--- GIVEN RECORDS ---

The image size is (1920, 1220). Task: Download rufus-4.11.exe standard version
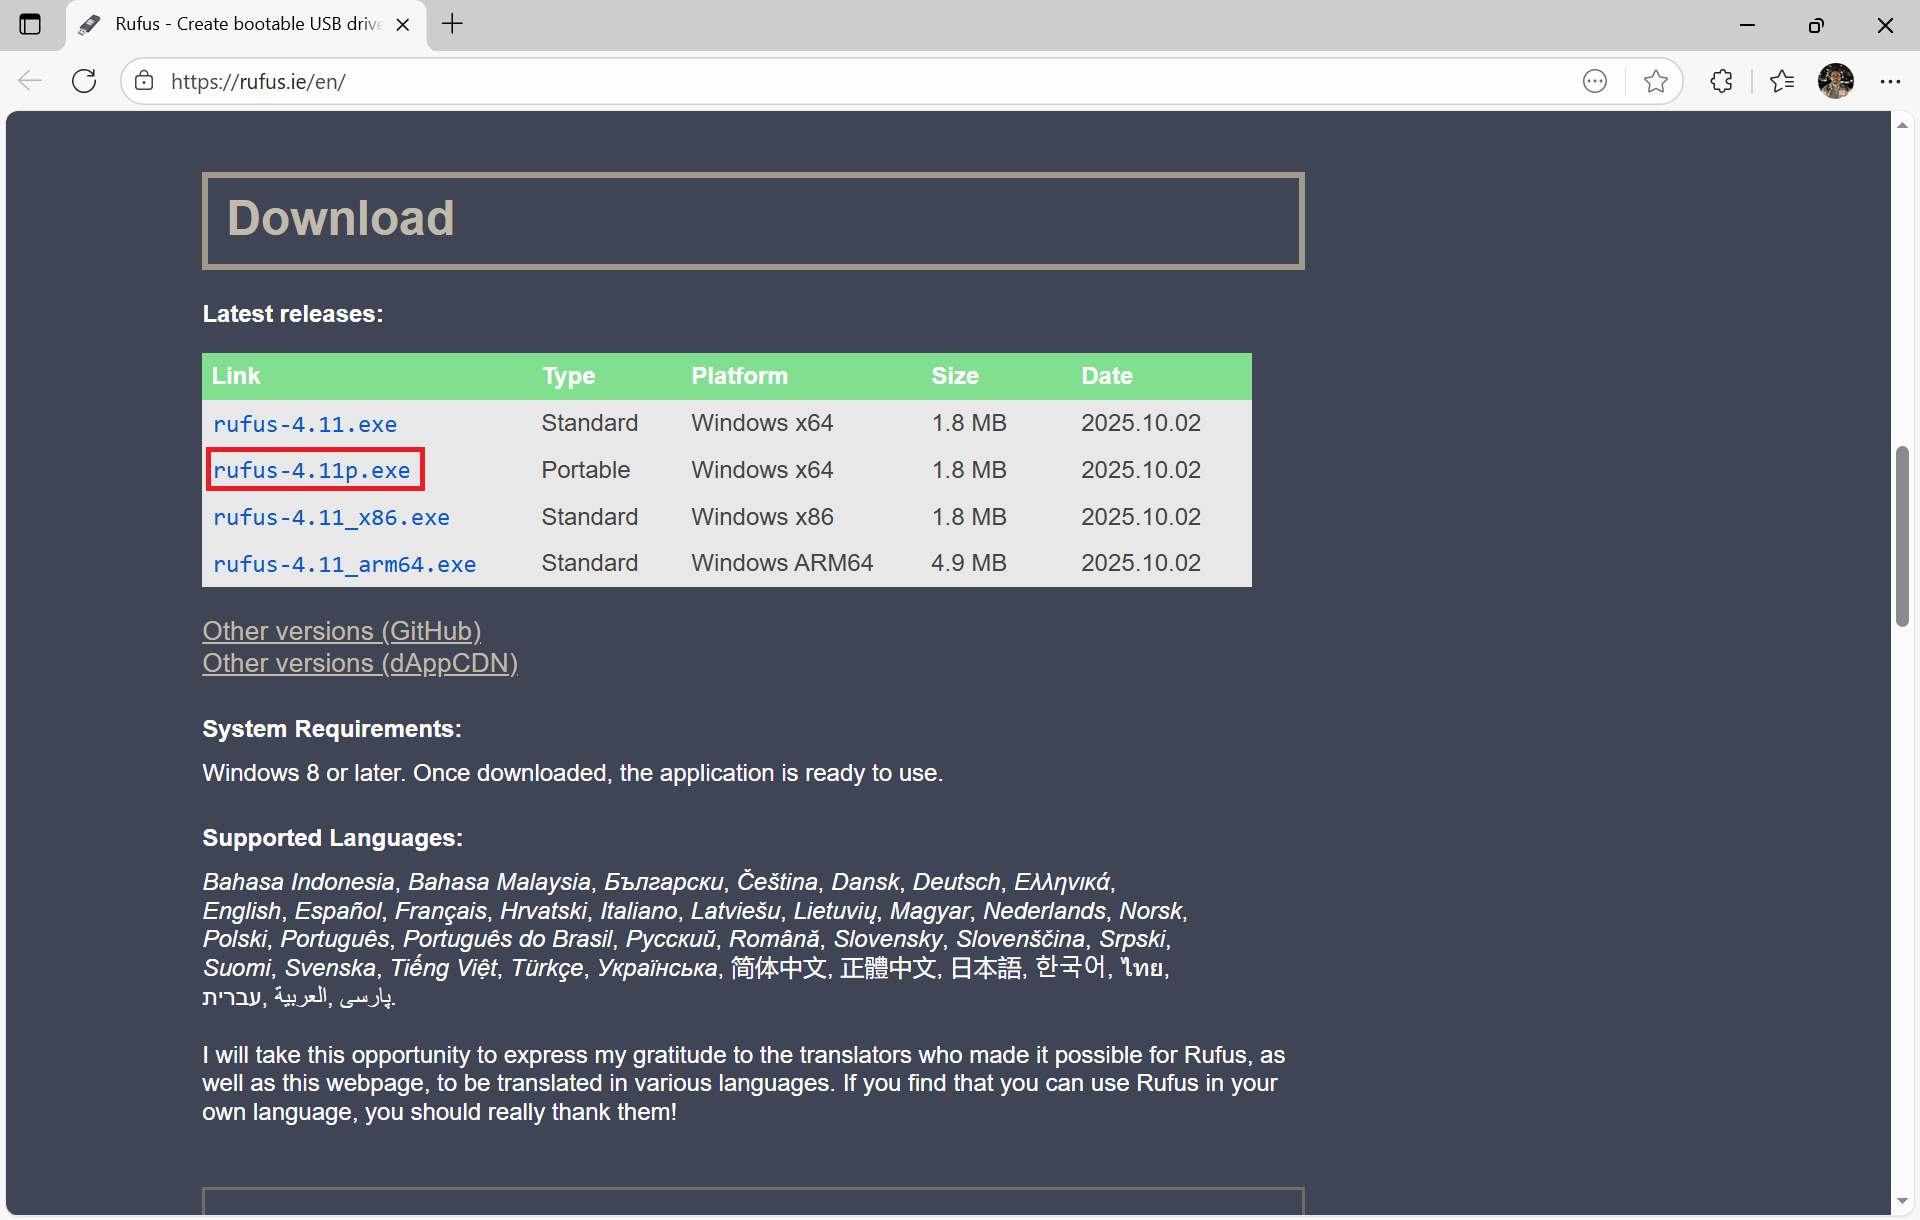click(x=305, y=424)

---
--- GIVEN RECORDS ---

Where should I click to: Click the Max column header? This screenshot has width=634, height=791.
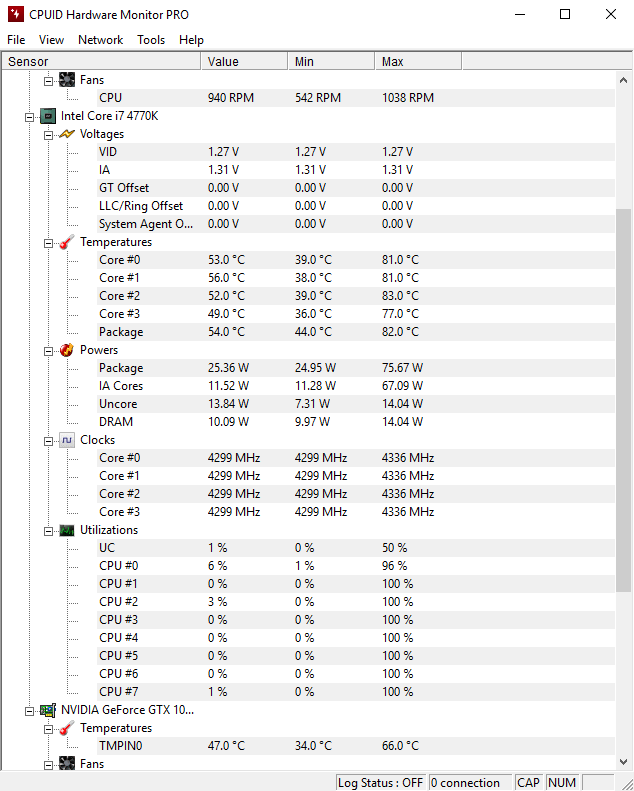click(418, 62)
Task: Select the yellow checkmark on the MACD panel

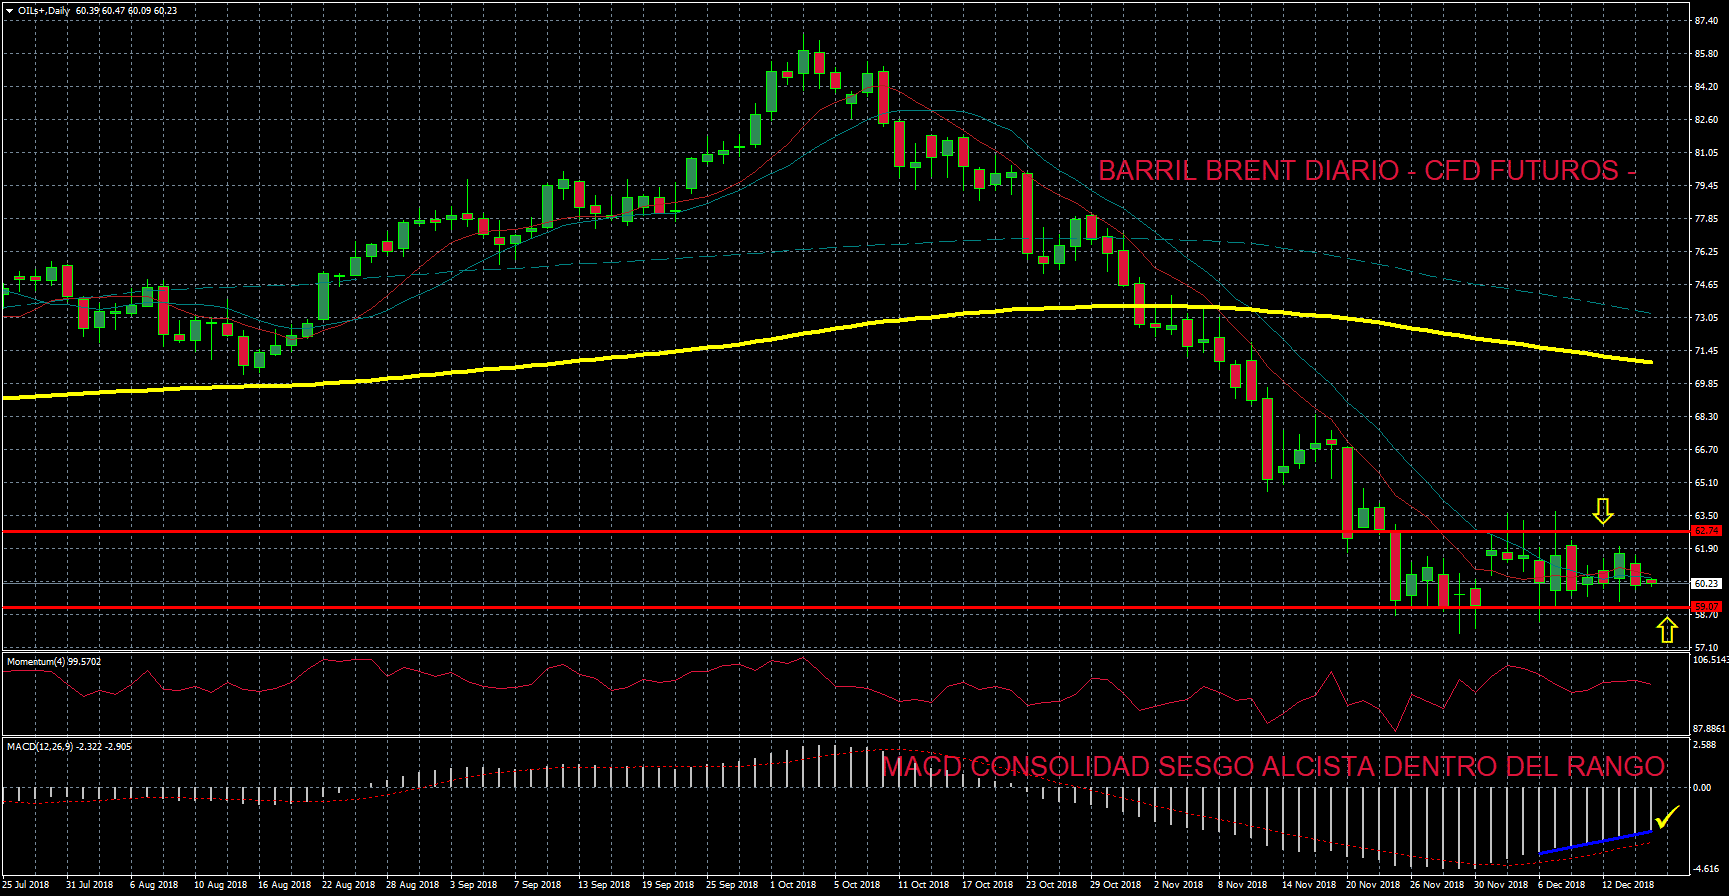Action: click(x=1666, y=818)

---
--- GIVEN RECORDS ---

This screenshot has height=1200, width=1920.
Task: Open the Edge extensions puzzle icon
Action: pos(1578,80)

---

* [WRITTEN TASK]: Please rewrite the records from the line with "The image size" to the line with "click(x=305, y=424)", changing "standard" to "portable" and keeping everything else the same. Leave the pictures out.

* [ANSWER TO THIS PROBLEM]:
The image size is (1920, 1220). Task: Download rufus-4.11.exe portable version
click(x=305, y=424)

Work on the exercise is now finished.